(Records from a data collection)
┌──
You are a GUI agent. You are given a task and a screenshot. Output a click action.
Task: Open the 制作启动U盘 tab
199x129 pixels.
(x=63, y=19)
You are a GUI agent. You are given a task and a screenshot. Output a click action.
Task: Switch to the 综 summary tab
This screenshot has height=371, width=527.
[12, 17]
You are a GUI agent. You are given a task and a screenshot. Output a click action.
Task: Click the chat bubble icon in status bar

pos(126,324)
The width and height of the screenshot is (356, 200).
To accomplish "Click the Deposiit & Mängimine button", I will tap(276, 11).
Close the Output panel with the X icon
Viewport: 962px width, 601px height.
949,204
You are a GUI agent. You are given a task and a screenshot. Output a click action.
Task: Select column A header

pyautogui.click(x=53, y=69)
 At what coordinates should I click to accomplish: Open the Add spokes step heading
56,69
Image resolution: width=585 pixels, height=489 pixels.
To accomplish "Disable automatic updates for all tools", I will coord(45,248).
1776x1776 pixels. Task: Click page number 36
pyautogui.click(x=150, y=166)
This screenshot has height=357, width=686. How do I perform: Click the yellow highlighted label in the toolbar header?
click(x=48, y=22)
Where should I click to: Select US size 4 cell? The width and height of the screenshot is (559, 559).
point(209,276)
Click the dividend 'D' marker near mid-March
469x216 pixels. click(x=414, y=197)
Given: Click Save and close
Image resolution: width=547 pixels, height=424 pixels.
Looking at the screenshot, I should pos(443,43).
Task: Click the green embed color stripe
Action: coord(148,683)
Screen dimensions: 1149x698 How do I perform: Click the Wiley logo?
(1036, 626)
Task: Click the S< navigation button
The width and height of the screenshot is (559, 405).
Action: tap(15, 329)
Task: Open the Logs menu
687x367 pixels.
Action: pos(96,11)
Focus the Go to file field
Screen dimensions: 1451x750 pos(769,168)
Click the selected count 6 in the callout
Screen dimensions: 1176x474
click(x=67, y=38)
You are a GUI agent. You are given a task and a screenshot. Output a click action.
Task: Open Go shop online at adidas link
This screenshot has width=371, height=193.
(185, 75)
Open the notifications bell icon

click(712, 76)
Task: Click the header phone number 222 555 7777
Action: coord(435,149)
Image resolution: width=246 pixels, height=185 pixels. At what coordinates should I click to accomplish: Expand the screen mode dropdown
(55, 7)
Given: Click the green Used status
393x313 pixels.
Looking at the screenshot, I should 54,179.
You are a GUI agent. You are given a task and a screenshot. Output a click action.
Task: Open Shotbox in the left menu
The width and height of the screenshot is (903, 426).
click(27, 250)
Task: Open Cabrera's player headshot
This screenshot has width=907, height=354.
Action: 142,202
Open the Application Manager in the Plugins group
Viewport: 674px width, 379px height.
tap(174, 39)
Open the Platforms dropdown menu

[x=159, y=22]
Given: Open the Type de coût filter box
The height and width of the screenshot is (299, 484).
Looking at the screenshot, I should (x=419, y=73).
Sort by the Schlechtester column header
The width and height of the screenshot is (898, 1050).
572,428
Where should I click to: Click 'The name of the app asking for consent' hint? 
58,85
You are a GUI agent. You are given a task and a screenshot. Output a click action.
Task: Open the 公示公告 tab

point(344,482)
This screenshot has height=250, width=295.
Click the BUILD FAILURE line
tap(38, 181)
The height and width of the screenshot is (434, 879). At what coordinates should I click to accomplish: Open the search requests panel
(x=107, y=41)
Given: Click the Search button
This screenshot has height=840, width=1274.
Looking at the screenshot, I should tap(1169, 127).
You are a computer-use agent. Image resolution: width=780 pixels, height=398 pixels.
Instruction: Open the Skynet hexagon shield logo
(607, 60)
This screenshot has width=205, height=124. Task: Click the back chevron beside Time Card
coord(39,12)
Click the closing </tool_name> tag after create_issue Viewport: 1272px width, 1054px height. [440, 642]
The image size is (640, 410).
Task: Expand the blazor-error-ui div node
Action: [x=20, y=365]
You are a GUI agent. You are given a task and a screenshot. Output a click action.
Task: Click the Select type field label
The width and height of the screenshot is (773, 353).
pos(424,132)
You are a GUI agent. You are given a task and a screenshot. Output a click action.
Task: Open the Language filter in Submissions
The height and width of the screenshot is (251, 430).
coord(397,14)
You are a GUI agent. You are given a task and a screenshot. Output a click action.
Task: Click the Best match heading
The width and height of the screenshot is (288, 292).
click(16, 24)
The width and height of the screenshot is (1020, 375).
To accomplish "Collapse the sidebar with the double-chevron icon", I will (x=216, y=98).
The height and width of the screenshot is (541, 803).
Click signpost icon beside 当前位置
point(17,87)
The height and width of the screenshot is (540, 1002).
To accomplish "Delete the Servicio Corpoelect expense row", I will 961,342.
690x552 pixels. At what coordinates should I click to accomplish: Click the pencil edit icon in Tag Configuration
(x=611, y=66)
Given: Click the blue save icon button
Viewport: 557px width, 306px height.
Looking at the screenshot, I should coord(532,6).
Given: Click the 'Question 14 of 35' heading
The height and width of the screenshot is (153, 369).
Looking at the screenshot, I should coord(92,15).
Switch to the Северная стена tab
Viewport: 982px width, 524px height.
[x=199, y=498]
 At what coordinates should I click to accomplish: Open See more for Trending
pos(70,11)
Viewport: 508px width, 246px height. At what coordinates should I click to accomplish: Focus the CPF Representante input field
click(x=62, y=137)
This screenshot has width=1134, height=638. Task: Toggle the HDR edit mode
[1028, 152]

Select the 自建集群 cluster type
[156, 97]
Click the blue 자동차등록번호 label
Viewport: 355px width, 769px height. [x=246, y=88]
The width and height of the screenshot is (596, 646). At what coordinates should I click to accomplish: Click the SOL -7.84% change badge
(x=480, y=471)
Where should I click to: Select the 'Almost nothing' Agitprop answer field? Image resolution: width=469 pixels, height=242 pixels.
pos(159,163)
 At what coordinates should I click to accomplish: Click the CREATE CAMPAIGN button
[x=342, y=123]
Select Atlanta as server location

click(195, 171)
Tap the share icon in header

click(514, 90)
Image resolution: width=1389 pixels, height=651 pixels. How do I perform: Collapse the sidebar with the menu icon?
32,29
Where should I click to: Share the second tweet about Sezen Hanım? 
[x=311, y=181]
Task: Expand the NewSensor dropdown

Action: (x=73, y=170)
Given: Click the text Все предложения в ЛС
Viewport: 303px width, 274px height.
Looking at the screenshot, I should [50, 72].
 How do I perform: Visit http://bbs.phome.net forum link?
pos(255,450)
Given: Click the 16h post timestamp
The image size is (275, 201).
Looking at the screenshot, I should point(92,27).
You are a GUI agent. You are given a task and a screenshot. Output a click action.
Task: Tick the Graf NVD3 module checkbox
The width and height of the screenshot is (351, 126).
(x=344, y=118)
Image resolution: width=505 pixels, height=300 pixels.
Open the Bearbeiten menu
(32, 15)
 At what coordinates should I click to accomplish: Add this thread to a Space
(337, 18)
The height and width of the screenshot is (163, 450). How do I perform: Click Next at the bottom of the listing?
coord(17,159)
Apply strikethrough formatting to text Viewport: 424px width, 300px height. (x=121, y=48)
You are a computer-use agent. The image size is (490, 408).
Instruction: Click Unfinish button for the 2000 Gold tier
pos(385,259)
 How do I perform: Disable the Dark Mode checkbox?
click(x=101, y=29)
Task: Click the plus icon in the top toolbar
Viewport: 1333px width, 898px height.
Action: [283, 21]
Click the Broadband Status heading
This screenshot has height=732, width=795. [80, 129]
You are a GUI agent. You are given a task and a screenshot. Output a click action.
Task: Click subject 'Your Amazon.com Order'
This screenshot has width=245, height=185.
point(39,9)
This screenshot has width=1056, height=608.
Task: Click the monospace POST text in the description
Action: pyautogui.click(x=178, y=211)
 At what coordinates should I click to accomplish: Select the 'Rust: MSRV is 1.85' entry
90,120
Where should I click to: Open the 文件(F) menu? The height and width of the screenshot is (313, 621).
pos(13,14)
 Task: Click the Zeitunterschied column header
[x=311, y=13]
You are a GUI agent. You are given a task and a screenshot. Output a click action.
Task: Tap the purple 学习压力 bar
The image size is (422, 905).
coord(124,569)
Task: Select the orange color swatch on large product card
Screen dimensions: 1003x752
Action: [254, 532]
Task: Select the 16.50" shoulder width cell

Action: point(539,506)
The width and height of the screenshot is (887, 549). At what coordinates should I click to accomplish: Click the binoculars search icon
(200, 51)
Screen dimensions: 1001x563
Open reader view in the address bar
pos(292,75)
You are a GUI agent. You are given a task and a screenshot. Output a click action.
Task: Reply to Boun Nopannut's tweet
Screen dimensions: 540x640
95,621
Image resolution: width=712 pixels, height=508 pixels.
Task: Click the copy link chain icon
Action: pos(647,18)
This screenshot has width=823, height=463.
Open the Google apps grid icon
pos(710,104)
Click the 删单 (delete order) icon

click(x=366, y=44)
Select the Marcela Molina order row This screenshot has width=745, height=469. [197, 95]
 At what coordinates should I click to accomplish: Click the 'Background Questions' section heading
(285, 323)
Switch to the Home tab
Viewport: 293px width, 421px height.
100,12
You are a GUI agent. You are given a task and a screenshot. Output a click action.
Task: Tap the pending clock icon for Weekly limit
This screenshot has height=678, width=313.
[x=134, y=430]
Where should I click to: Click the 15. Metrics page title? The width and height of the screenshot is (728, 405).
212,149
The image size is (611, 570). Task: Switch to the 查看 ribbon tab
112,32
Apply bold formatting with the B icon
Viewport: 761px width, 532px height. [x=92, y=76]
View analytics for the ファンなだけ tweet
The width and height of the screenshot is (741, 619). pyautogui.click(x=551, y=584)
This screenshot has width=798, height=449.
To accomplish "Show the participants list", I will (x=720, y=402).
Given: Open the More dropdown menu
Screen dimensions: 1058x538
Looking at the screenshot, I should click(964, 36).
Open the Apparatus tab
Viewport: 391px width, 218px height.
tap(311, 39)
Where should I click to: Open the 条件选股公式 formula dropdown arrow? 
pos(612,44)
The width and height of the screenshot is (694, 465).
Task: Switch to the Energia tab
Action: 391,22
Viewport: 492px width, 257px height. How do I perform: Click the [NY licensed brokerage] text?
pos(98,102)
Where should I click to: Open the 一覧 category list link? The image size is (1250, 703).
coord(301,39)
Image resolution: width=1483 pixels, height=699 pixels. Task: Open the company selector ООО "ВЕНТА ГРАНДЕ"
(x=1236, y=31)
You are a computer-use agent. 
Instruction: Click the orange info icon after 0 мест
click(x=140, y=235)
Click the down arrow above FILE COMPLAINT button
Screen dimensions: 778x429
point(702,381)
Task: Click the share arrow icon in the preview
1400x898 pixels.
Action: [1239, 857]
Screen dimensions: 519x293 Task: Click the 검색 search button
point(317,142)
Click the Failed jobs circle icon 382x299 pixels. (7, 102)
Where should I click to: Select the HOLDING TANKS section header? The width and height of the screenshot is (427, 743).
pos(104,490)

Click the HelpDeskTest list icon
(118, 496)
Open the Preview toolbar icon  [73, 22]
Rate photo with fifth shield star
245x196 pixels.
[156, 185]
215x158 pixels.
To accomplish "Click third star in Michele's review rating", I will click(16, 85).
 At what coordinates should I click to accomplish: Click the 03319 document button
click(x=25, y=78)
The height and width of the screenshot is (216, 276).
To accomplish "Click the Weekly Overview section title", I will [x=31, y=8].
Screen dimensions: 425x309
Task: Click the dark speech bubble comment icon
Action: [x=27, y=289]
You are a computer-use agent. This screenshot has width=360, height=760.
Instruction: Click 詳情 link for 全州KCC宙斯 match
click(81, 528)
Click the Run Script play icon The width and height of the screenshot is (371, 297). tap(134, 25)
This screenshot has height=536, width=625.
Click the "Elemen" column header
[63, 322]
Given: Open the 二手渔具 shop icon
└──
*Exercise prompt*. Work out the number of lines in the records containing the word "computer". Write only that number.

*Answer to the problem*. 4